Foto © Inês Patrício
Há uns meses, aqui em Berlim, observei na Urgência uma senhora de 92 anos. Ela vivia sozinha e, por motivos não muito claros, tinha o sódio baixo. Estava por isso confusa e foi internada. Uma semana depois percebi, numa reunião com a Radiologia, que ela tinha caído e partido uma perna. Foi operada. Mais tarde comentou-se que estava em isolamento após contacto com uma doente com covid-19. Entristecida, pensei que mais lhe poderia acontecer. Num turno noturno disseram-me que ela precisava de um acesso venoso. Passava das 23 horas. Pus-me a caminho à espera de ver uma pessoa devastada pela doença e pelo internamento. Vesti lentamente o meu equipamento de proteção. Neste momento preparei-me. Tentei preparar-me.
Um dia assisti a um pequeno vídeo com o neurocirurgião João Lobo Antunes. A certa altura, ele falava do conceito da dignidade supletiva: “É quando na aparência a situação é tal que nós questionamos a dignidade daquela pessoa que está à nossa frente, ou porque não fala, ou porque está em coma. (..) Significa que nós completamos a dignidade do outro com a nossa própria dignidade. Ou seja, a dignidade do outro está refletida em nós.”
Os meus dias estão cheios destas situações. Os doentes delirantes ou dementes. Os doentes que se despem, que dizem coisas sem um sentido que possamos compreender. Os doentes muito frágeis. Os doentes muito doentes. Este conceito de dignidade supletiva tem tudo a ver com os meus dias. Ele significa não menorizar, não esquecer que ali está sempre uma pessoa, não falar como se não ouvisse, não fazer de conta que se ouve. Significa cobrir um corpo que se descobriu, mas também não insistir em o cobrir se ele não quer estar coberto. Significa não conter fisicamente os movimentos que lhe possam ser perigosos. É conter quimicamente, cada vez menos, apenas o absolutamente necessário. Respeitar quando dizem não. Significa, com a nossa própria postura, tentar refletir à pessoa aquilo que é, inquestionavelmente, dela: a sua dignidade.
Acontece que naquela noite entrei no quarto e encontrei uma senhora dignamente deitada na cama, com a cabeceira levantada. Os olhos solenemente fechados. A solenidade de quem está a fazer uma coisa muito séria. Ao lado dela um rádio com muita pinta, moderno, tocava uma música clássica muito bonita, bem alto. Agora já completamente orientada, aceitou sem complicações que a picasse àquela hora, naquele momento. E eu pensei: aqui está uma mulher que decidiu não se ralar! Disfruta a sua música, sem derrota, sem ansiedade, em tranquila resistência.
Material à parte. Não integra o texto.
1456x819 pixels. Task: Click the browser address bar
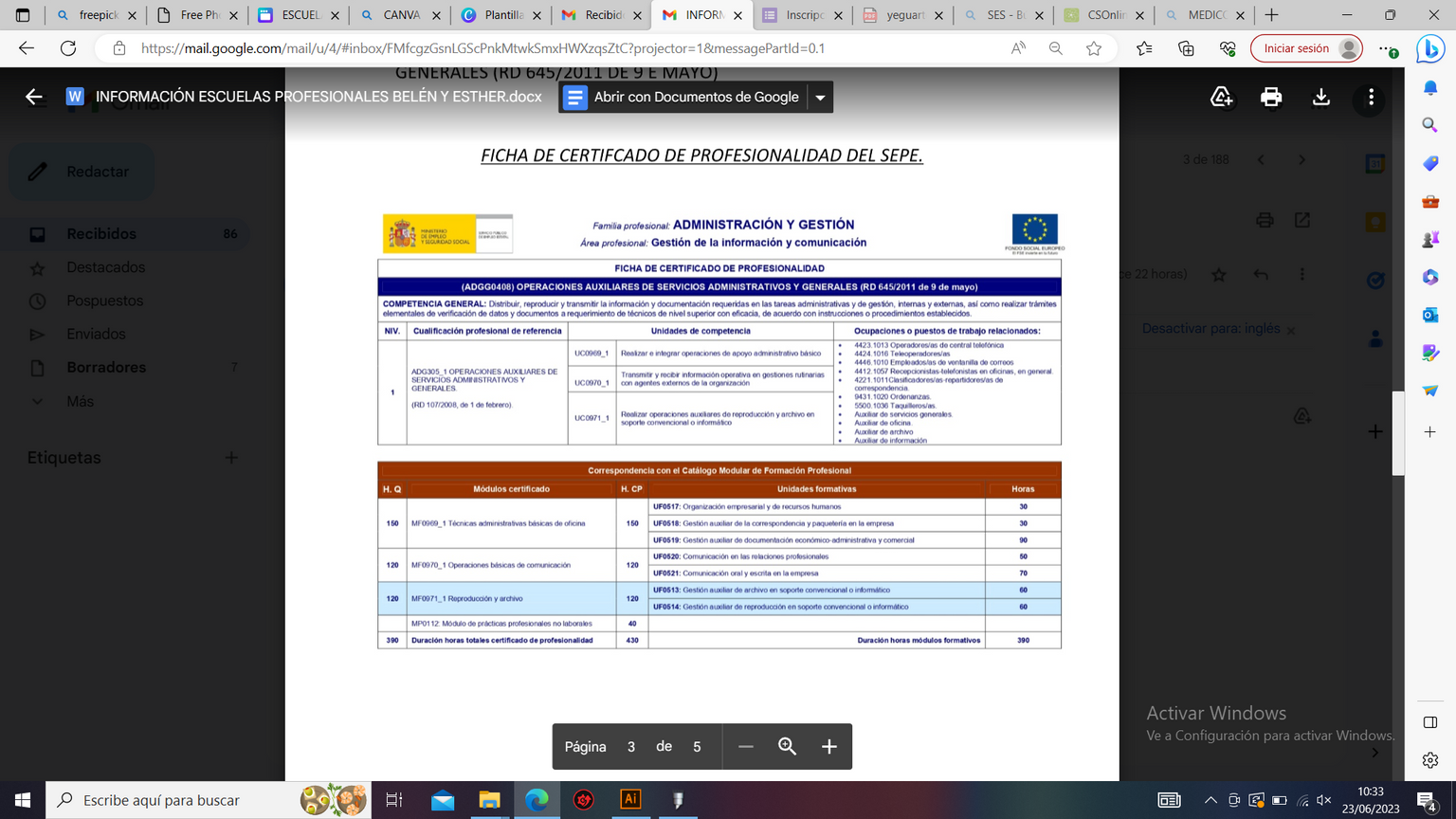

A minha estadia aqui na Alemanha tem-me feito pensar que nunca na minha vida tive de discutir e explicar tanto aos doentes os planos e propostas terapêuticas como aqui. Os doentes, na sua maioria, não se entregam nem à família nem aos profissionais de saúde. Quase todos têm documentos oficiais onde dizem concretamente o que querem (ou não querem) que seja feito caso fiquem incapazes de se pronunciar. E se se podem pronunciar, perguntam e discutem até ficarem suficientemente esclarecidos para tomarem a sua decisão. Os alemães não são nem melhores nem piores que nós, mas este conceito de autonomia está profundamente enraizado e dele não prescindem.
Dignidade e autonomia são talvez os dois conceitos que mais retiro da minha vida profissional para a minha vida.
Inês Patrício é médica, vive em Berlim com o marido de olhos de mar e uma filha solar.